### Task brief
Within the data that follows, set down exactly the lines from the one containing "Click the Automations lightning icon" through the one containing "Click the Newsworthy", both ends included.

### Records shown
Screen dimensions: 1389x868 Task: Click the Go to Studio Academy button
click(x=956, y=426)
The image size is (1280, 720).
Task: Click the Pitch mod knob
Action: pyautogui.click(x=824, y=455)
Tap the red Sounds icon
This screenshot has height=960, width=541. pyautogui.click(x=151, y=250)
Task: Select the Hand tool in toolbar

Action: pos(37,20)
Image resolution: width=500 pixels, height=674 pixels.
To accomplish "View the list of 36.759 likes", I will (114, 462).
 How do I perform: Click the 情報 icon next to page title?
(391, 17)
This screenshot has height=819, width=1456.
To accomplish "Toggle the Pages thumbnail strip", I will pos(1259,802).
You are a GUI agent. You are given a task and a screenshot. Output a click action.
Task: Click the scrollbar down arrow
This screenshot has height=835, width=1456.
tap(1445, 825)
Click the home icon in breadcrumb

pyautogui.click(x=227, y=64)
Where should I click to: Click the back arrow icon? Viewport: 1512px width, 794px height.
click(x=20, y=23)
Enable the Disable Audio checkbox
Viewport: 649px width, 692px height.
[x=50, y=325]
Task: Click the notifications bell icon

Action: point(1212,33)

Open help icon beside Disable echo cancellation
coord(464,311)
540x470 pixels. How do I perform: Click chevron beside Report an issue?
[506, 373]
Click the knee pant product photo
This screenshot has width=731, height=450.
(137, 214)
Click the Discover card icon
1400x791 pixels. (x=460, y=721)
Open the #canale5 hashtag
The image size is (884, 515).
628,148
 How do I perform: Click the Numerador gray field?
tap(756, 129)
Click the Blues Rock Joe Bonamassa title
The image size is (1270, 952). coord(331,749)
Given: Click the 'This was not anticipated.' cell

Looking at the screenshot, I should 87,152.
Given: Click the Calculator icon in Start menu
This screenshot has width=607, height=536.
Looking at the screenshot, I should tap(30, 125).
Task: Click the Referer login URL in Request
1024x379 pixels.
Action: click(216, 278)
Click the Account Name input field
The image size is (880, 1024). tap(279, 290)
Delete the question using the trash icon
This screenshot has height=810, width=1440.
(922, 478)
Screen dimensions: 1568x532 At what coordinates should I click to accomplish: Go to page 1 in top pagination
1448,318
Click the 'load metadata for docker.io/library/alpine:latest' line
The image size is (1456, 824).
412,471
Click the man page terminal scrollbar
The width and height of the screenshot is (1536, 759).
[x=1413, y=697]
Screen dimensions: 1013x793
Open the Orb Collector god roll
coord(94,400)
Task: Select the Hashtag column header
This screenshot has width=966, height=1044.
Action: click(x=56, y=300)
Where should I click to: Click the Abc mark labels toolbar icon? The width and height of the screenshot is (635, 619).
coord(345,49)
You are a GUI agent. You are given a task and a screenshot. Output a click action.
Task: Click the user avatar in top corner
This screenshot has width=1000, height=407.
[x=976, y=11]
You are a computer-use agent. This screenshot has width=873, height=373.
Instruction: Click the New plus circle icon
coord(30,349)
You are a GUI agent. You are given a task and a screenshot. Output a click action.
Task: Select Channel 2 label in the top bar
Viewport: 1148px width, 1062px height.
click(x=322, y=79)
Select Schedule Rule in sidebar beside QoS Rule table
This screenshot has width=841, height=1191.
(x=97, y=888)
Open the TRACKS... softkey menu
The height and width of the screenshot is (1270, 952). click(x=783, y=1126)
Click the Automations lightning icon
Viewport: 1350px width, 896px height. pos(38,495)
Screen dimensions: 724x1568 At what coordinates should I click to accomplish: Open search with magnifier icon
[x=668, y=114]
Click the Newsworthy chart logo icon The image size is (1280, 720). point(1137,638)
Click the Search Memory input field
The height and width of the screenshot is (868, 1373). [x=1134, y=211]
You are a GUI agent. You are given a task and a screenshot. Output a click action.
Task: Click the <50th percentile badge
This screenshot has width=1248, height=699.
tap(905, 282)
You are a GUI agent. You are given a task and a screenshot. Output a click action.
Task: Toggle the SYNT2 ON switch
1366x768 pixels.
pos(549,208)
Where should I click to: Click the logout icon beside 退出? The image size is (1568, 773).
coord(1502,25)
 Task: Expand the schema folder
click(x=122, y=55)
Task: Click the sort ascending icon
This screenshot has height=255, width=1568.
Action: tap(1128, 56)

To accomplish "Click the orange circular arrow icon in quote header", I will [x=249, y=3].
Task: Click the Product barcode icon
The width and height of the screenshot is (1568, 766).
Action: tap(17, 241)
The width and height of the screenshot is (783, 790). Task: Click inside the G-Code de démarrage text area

### Written answer
Click the Automations lightning icon
Viewport: 1350px width, 896px height. pos(38,495)
Screen dimensions: 724x1568 At what coordinates should I click to accomplish: Open search with magnifier icon
[x=668, y=114]
Click the Newsworthy chart logo icon The image size is (1280, 720). point(1137,638)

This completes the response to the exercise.